3. Tv One tak perlu minta maaf pada Polri karena sudah melakukannya dalam jumpa pers tempo hari (9 April). Ini bagian yang selalu membingungkan. Permintaan maaf 9 April itu permintaan maaf atas apa? (1) Karena menggunakan sumber palsu? (padahal Tv One yakin bukan), (2) Karena membuat Polri tidak enak hati? (ini wartawan atau ajudan jenderal).



Nah, setelah terpapar bahwa Andris bukan narasumber hasil rekayasa, tapi (hanya) kelas teri, di mana lagi meletakkan konteks permintaan maaf kepada Polri itu? Apakah itu permintaan maaf karena telah menggunakan "jurnalisme Mak Erot"? Lalu mengapa saat 9 April tidak diakui saja bahwa Andris memang sumber kelas "calo STNK"?



Bagaimana pula dengan nasib jutaan penonton yang sudah kadung berdecak kagum dengan kehebatan Tv One mendapat narasumber "markus Mabes Polri"?



Dan yang lebih penting lagi, bagaimana dengan semua isi wawancara Andris? Benarkah ada ruangan di samping ruang Kapolri untuk urusan permarkusan dll yang sudah diumbar Andris? Harus meralatnya atau bagaimana? Jadi di Mabes Polri ada markus atau tidak? Atau cuma ada calo STNK?



Hal-hal lain yang juga belum terjawab adalah:



1. Bagaimana Dewan Pers melihat tindakan Polri yang menyadap pembicaraan antara Indy dan narasumber anonimnya (kesampingkan dulu bahwa ia Andris "si mulut besar"), dan menjadikannya sebagai bahan aduan ke Dewan Pers? Apakah ini baik-baik saja dan tak takut jadi preseden?
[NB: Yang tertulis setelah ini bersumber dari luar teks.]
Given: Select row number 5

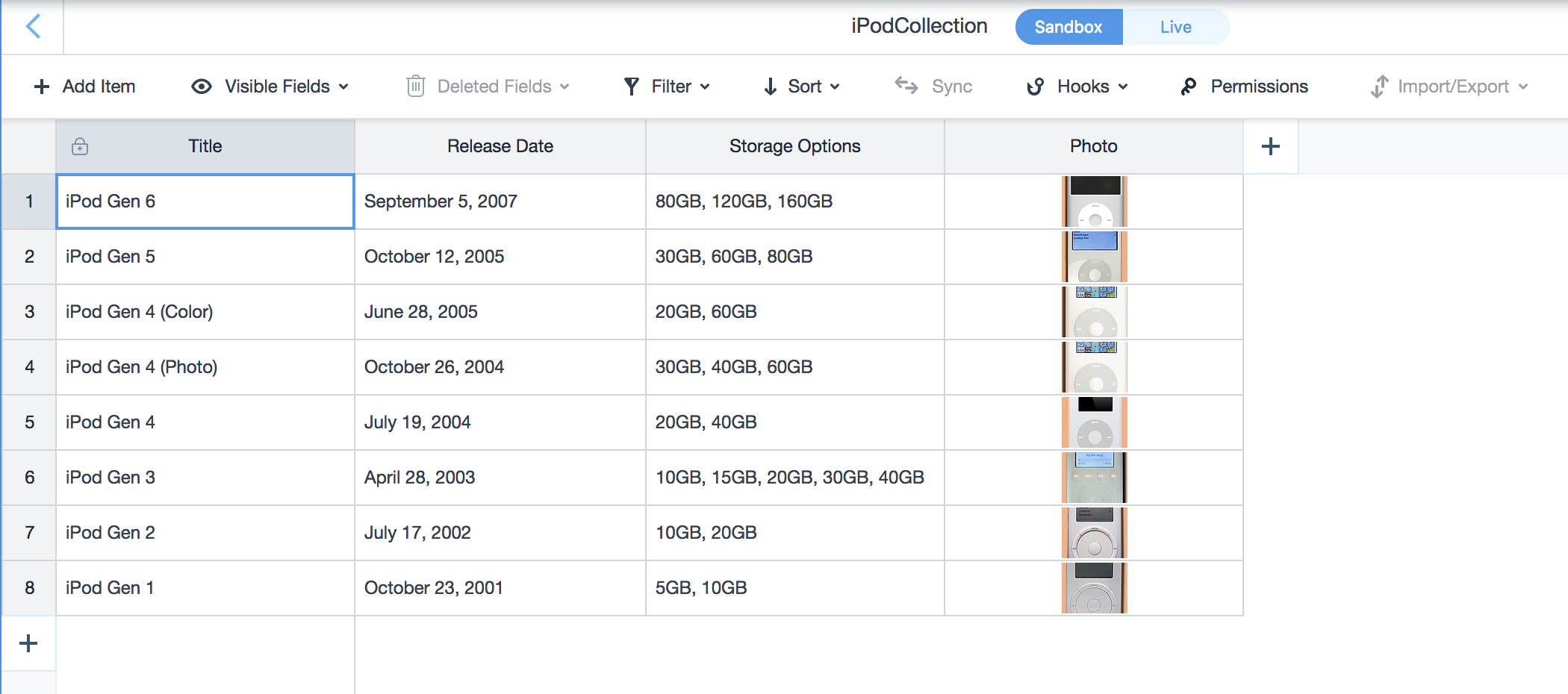Looking at the screenshot, I should (x=29, y=422).
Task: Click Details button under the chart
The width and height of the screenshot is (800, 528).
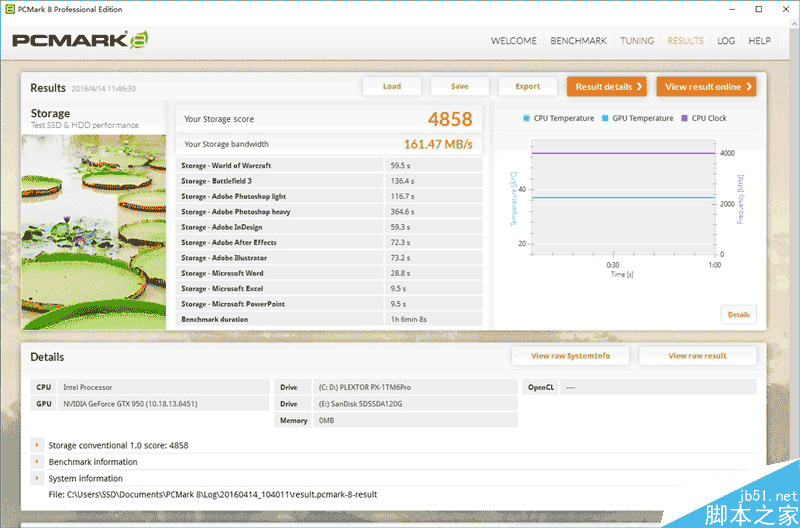Action: [x=738, y=314]
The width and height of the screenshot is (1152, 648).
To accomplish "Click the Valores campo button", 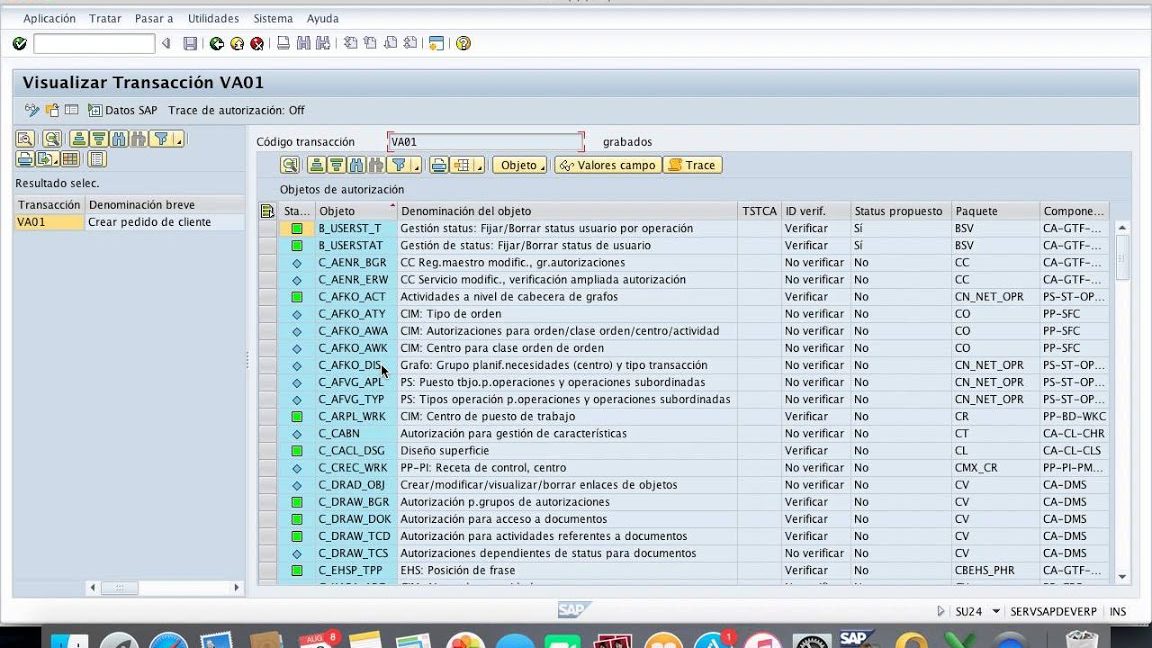I will (x=609, y=165).
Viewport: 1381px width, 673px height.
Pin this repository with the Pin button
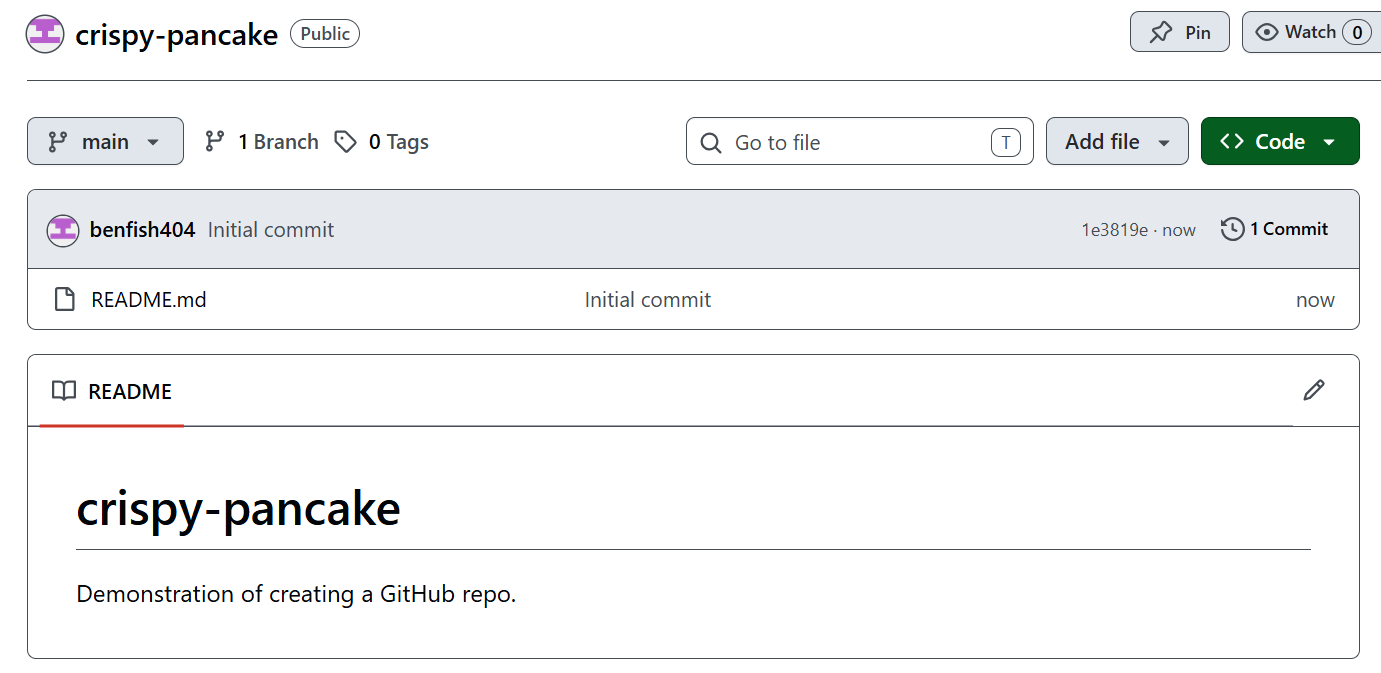pos(1179,32)
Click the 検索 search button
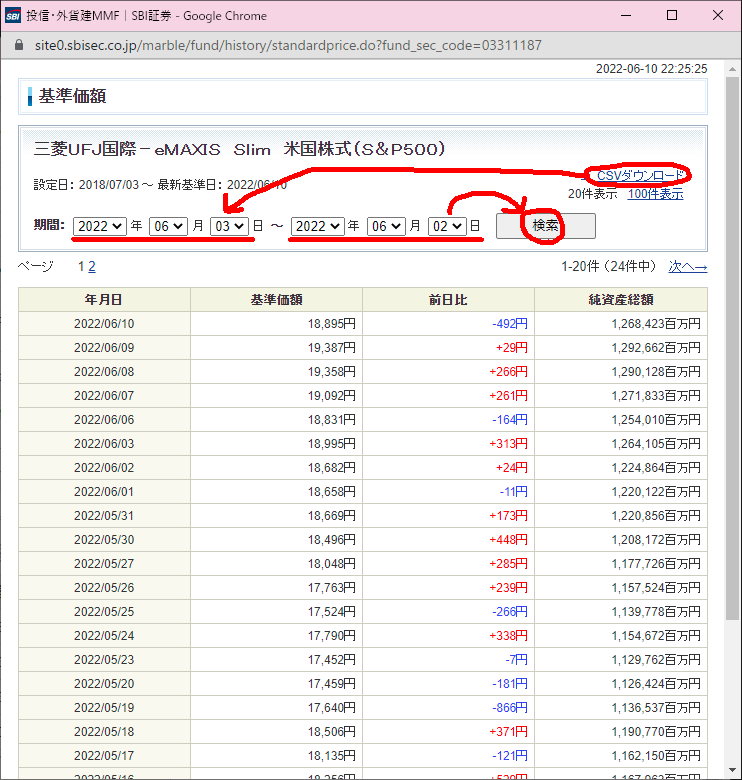Screen dimensions: 742x780 point(545,226)
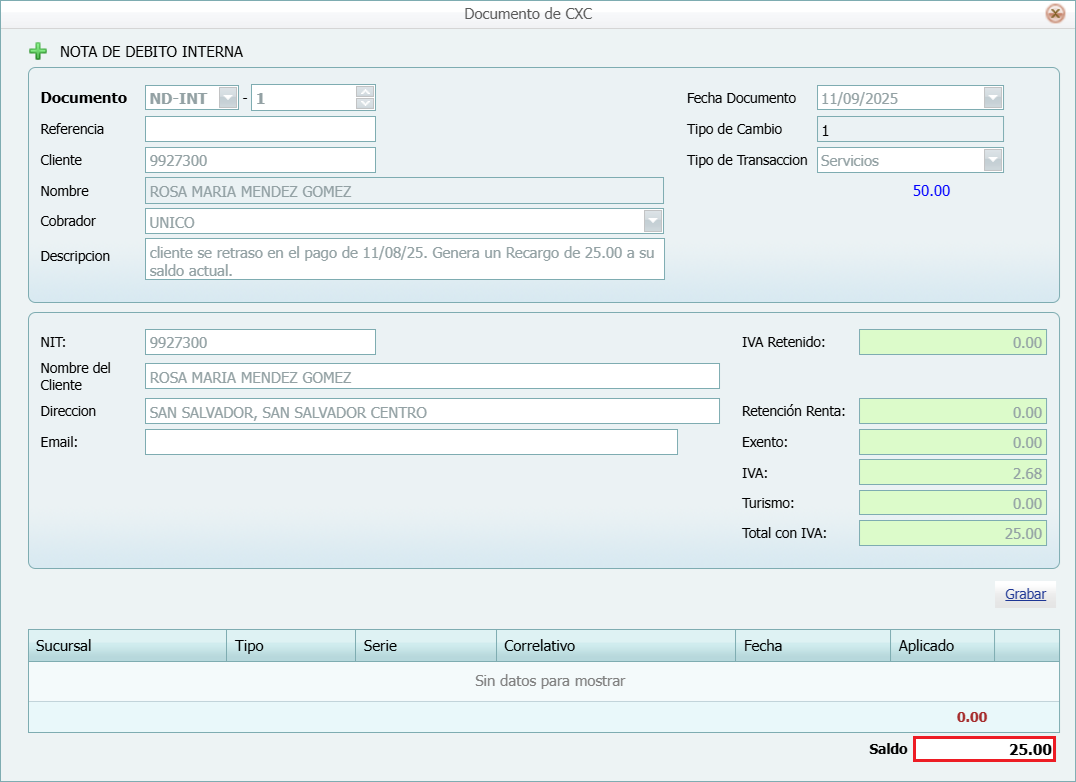Sort by the Sucursal column header

pos(127,646)
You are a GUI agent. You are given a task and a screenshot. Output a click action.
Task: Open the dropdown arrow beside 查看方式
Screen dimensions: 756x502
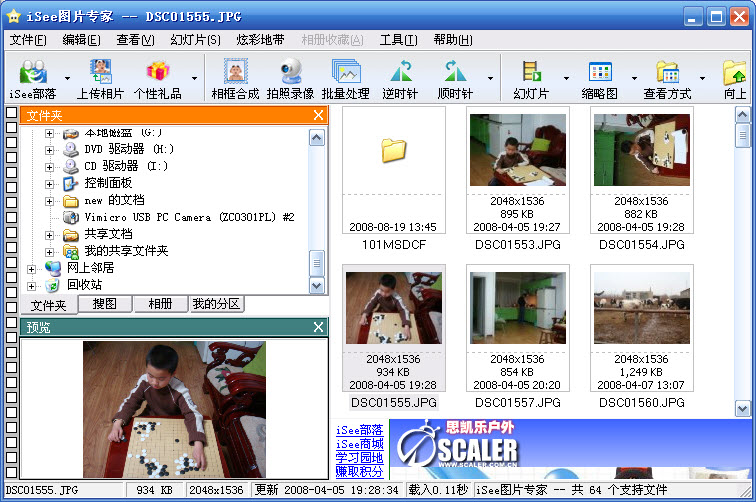coord(702,77)
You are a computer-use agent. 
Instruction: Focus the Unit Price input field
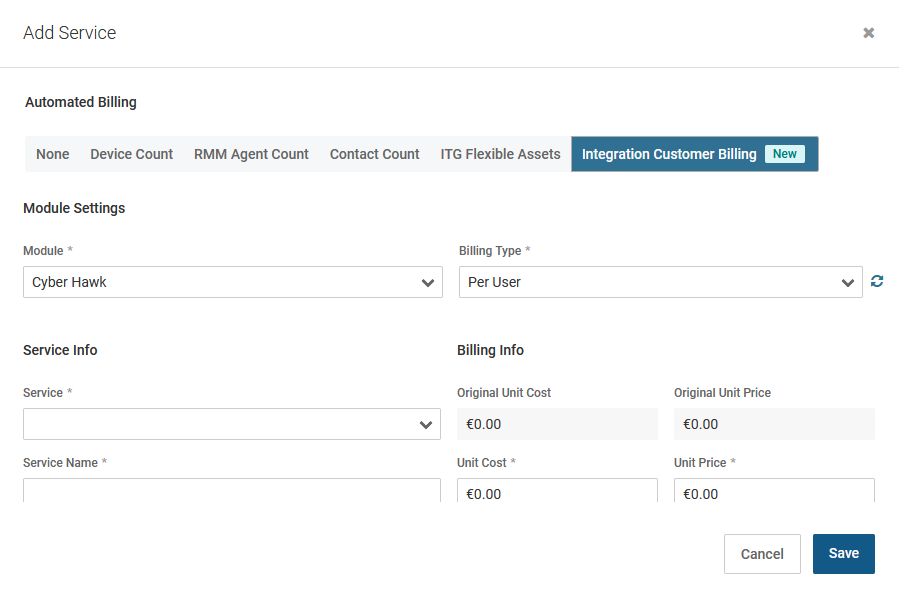(774, 492)
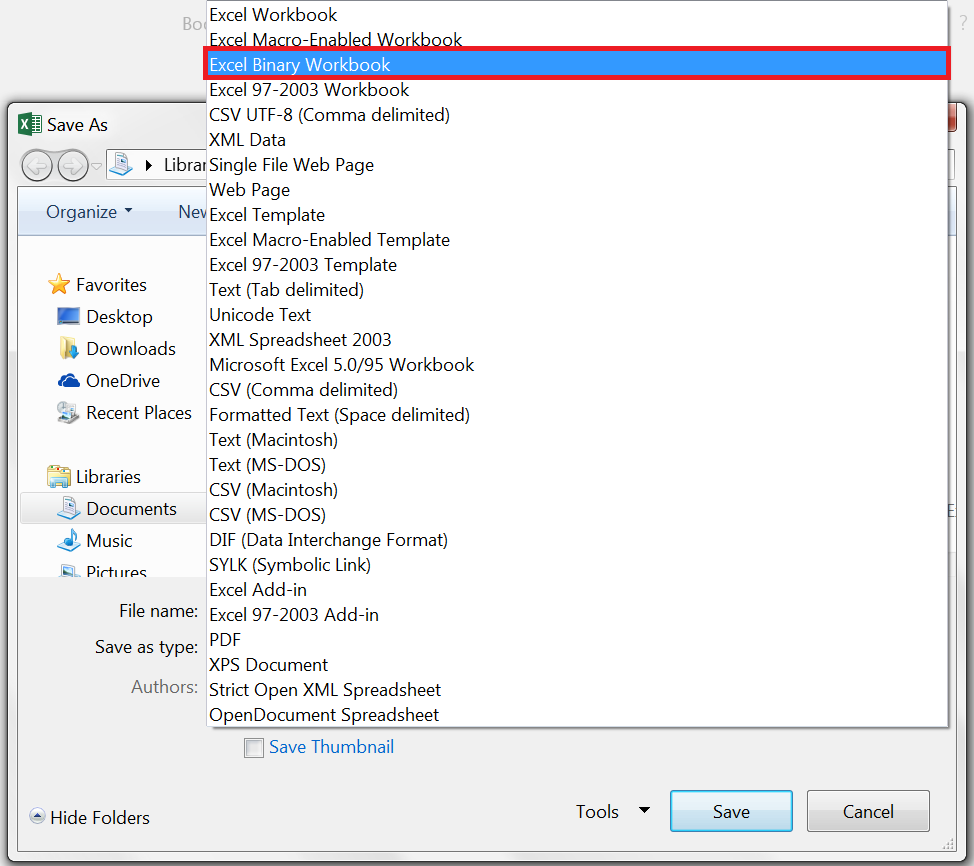
Task: Click the Save button
Action: 731,812
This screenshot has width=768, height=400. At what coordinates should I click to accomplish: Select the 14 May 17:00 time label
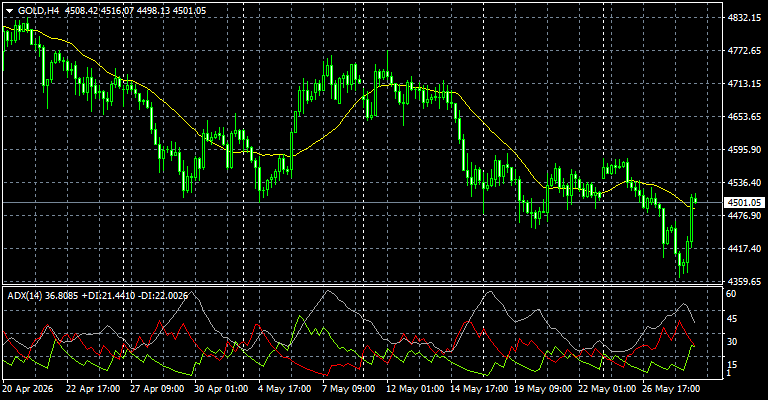479,389
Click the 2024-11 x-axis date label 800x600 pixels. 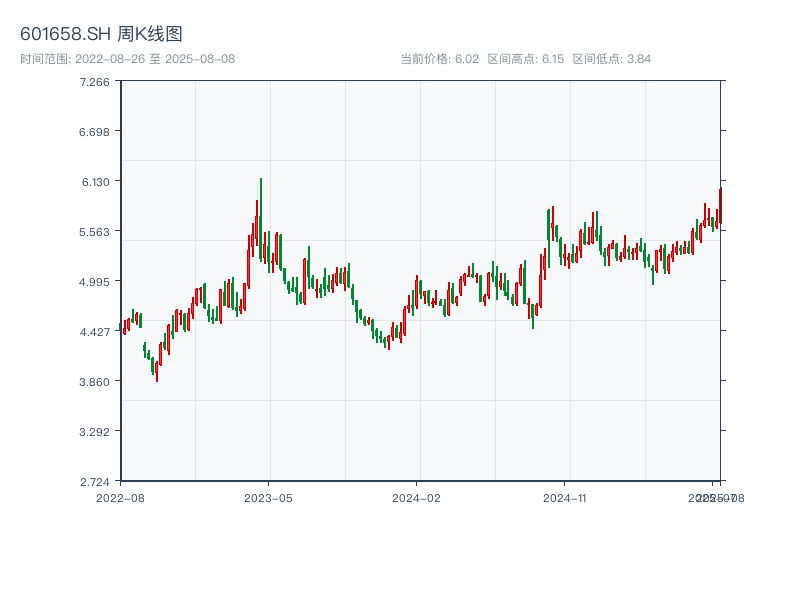pyautogui.click(x=564, y=497)
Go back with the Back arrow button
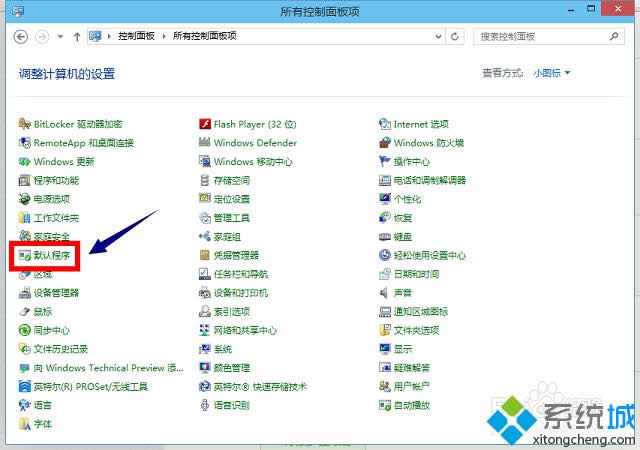 coord(21,36)
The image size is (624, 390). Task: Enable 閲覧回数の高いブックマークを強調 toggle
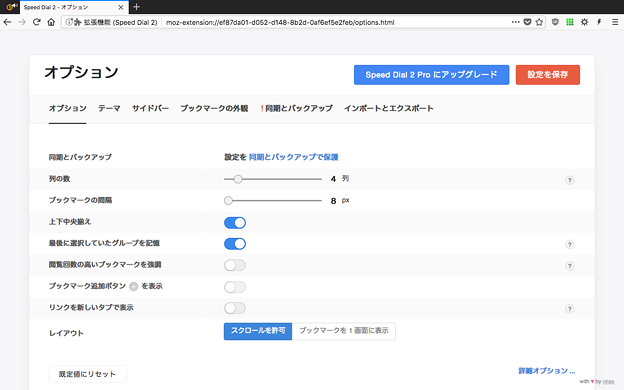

Bagaimana kalau yang menyadap bukan polisi, tapi instansi atau perusahaan yang merasa dirugikan dengan pemberitaan media? Bolehkah individu atau sebuah organisasi yang merasa difitnah oleh pemberitaan sebuah media, lalu membuntuti, mengejar, dan menyadap komunikasi antara wartawan dan narasumbernya, dan membawa material tersebut sebagai bahan aduan ke Dewan Pers, dan lalu diterima?



2. Mengapa Polri hanya memperkarakan Andris dan tidak turut menggugat Tv One (tentu secara perdata), sebagai media yang "turut serta" menyebarluaskan fitnah? Padahal Tv One sangat jelas terlihat tidak prudent dalam memilih narasumber untuk konteks ini.



3. Bagaimana pula dengan isi SMS/BBM Indy Rahmawati yang mengaku kepada Andris dirinya ditekan oleh bos di kantor Pulogadung untuk membuka jatidiri sumber anonimnya? Tekanan membuka sumber anonim bukan dalam rangka verifikasi, tetapi untuk melayani permintaan pihak lain (patut diduga melayani polisi). Bagaimana Dewan Pers melihat ini? Adakah "fatwa" khusus mengenai ini, atau dianggap selesai begitu saja.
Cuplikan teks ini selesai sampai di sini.